Sí, y mis padres era aldeanos, se trabajaba para tener comida y vestir. Surfear era para ricos. Pero mis padres acabaron apoyándome, monté un taller de tablas y una escuela.
Hasta el día fatídico en que se quedó ciego.
Bueno, ya pasó, me ocurrió a los 42 años, y he competido, vivido y visto mundo. He disfrutado como el que más.
¿Qué pasó ese día?
Había olas muy fuertes. Los chavales que entrenaba, que son ahora mismo los mejores del mundo, estaban en el agua. Les dije que salieran: “Cuando suba un poco la marea van a cambiar las olas, yo cojo tres y os sigo”. En la segunda ola me caí y el ojo izquierdo reventó.
Un duro golpe.
Estaba en un mal momento, acababa de romper con mi pareja y tenía una hija. Mi ojo era como un mejillón colgando. En la ambulancia me hablaban, pero yo lo hacía conmigo: “Aitor, ya ha llegado este momento tan duro: pantalla en negro, estás en este agujero. Habrá que salir, ¿no? Todos los días ponte bonito, dúchate, aféitate. Y haz eso que toda la vida has querido hacer”.
¿Qué es?
Tomarme el tiempo que me haga falta para desayunar. Ahora ya te has quedado ciego, ya no tienes taller, ya no vas a dar clases.
¿No le angustiaba?
Café recién molido, ese aroma por toda la casa; buena musica que me anime; bici estática... Y ya iremos afrontando el día.
¿En eso pensaba en la ambulancia?
Sí. Pasé tres meses en el hospital, distraído. Pero cuando me metí en casa de mi madre, me entró una claustrofobia de la leche.
¿De bruces con la realidad?
Sí.

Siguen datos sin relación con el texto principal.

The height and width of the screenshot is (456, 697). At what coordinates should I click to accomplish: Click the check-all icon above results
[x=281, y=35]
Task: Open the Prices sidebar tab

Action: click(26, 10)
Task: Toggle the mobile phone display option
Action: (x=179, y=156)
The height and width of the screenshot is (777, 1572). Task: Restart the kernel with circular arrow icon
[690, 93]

Le pedí a mi hermana un paseo por la playa, y poco a poco empecé a ver de otra manera; iba tipo murciélago poniendo el oído en la arena, en el mar, sintiendo la tierra.
¿Cuándo volvió a surfear?
Tres horas al día paseaba por la playa. Un día decidí entrar en el mar. Me puse gafas de piscina, cogí una tabla y me metí para ver si me mareaba; no me mareé, y el mar empezó a darme información que antes no percibía.
Cuénteme algo.
Para entrar de frente al mar las ondas deben tocarme el ombligo. Si me tocan una cadera, estoy hacia el este; si me tocan la otra, hacia el oeste... Mi cuerpo es mi brújula.
¿Cómo elige las olas?
Uso la intuición, y a veces fallo. Pero te pones de pie y ya solo la bajada te da un subidón. Y si las maniobras que haces coinciden con la ola... Pues le das las gracias a esa ola y al mar.
Y en tres años, campeón del mundo.
Me dijeron que el surf se había acabado, y como yo no sé vivir sin retos... Pero primero hay que estudiar si es factible, no todo se puede.

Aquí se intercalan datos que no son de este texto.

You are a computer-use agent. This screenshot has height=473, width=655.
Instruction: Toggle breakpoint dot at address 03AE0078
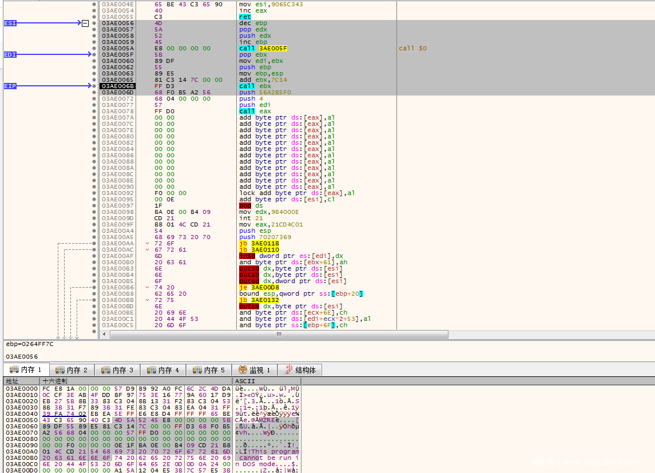tap(94, 111)
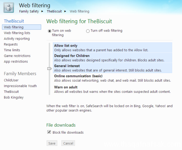Open Activity reporting from the sidebar
This screenshot has height=150, width=182.
coord(17,38)
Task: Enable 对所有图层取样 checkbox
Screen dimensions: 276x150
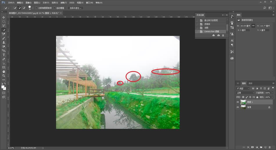Action: [x=36, y=8]
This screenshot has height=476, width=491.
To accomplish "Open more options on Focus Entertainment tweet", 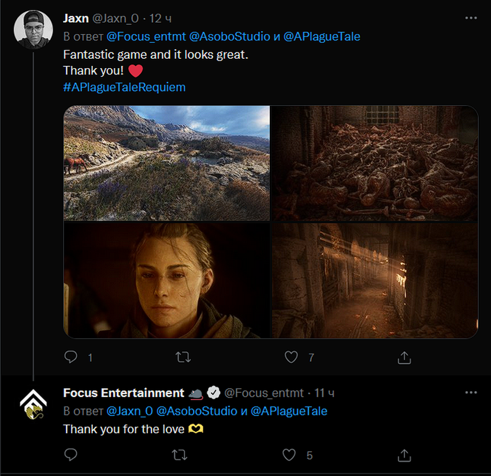I will (471, 392).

¿Le gusta más surfear viendo o sin ver?
Cuando veía me autoexigía tanto que nunca salía feliz del agua. Preferiría ver, pero ahora disfruto mucho, y también cuando me dicen: “¡Es imposible que no veas!”.
¿Qué ha sido lo más difícil?
Lo que sigue siendo hoy: no poder ser autosuficiente en todo. A veces me lo ponen muy difícil con la burocracia, parece mentira que no entiendan qué es ser un invidente.
Señáleme algo bueno.
He entrenado a muchos chavales que, 15 años después, van diciendo por ahí: “Aitor nos ha enseñado cosas de la vida que flipas. Ha sido el mejor entrenador”. Eso para mí es lo más grande: darles valores a los jóvenes.
¿Qué percibe usted que yo no percibo?
Tenemos sensores por todo el cuerpo: doy un abrazo a alguien y sé si encaja conmigo, le rozo la espalda y tengo sus dimensiones, el tono de voz me dice, el sonido de las cosas me ayuda a situarlas, todo me da información.
Ahora es usted un murciélago de mar.
¡Total! Cuando surfeo con otra persona, cojo mi ola, me alejo y vuelvo a su lado. Controlo en la inmensidad del mar. La gente flipa.
¿Por qué no tiene perro guía?
Jazz, que era mi todo, más grande que cualquier persona, con un corazón enorme. Lo pasé tan mal que ya no quiero más.